Now, I’ve read Mörk Borg and was less than impressed - system didn’t do much for me, the flavour of Apocalypse was simply not my style, having stuff centered around a single city felt odd, and the archetypes seemed weirdly specific for what was basically supposed to be generic.

For reasons quite unfathomable to myself, CY_BORG, which has nearly the same premise (apocalyptic, mostly in a single city, weirdly specific “generic” characters) fires on all cylinders. I flipped through the book, saw all of those delicious “shit that happens to you / stuff you find / crap that goes down” tables and was inspired.
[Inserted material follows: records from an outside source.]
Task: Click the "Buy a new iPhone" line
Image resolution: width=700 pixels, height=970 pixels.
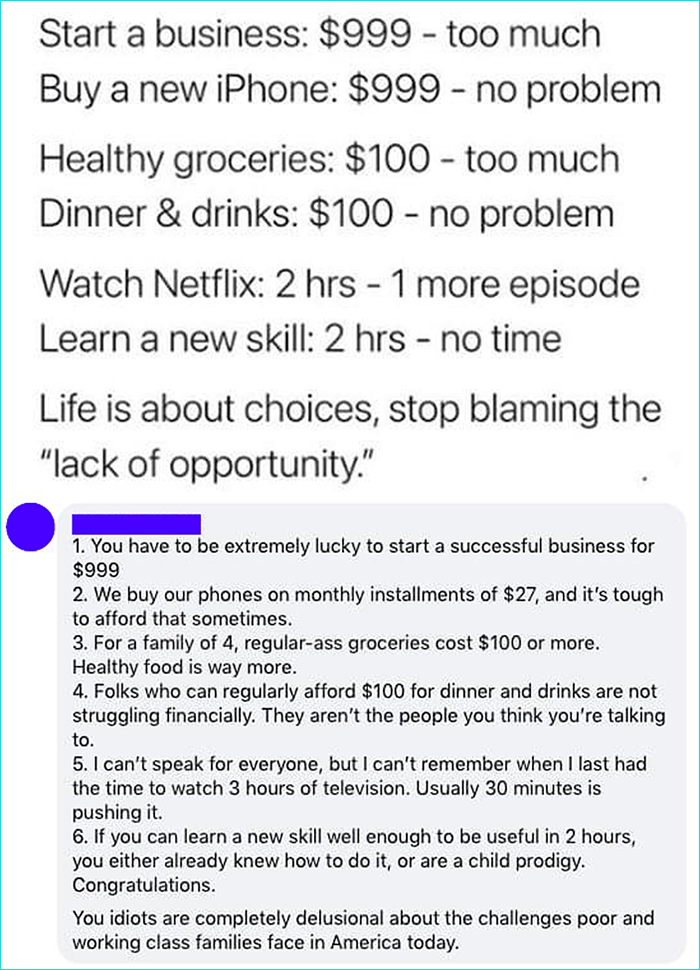Action: click(x=350, y=89)
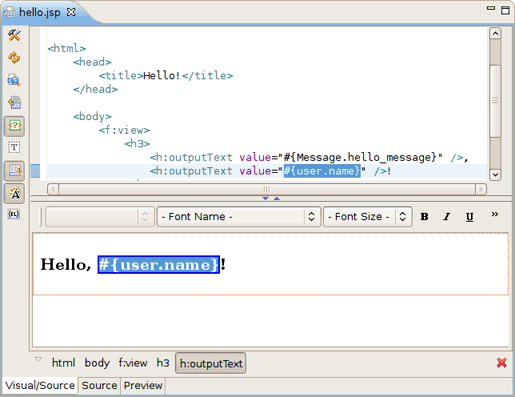
Task: Toggle the unknown tags border button
Action: pos(14,126)
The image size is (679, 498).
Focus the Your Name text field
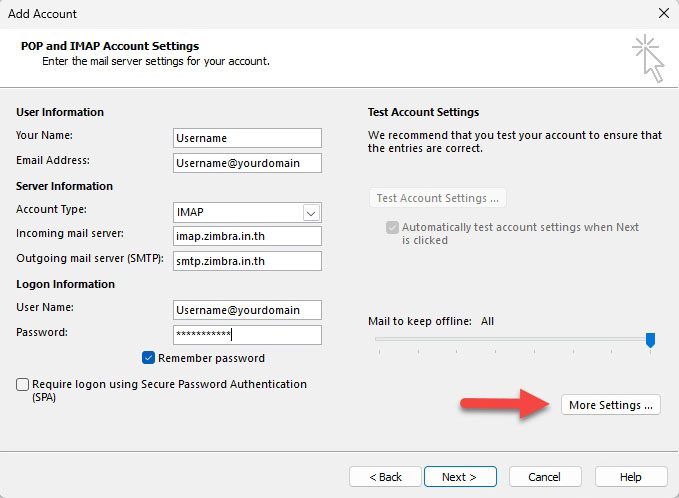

Hell, I spent an afternoon clicking through the online character generator and thought “yep…that’s “punk”, actually, and I could write novels about these people…well, short stories, since they die so fast…”.

(Obligatory “roll your own punk” link: CY_BORG )

It’s highly unlikely that I’ll ever get around to playing it, but here I sit, waiting for a hardcopy to replace my ancient CP2020 stuff. It’s refreshing to see a game that embraces the “punk” bit and has you actively raging against the machine. It also has the “live fast, die young” part down quite admirably.

Has anyone seen this before?

Picked up a copy this past weekend and have been dragging through a solo play.

It’s very interesting, and flows almost like an MMO. Hiring followers, Quest boards, crafting, etc.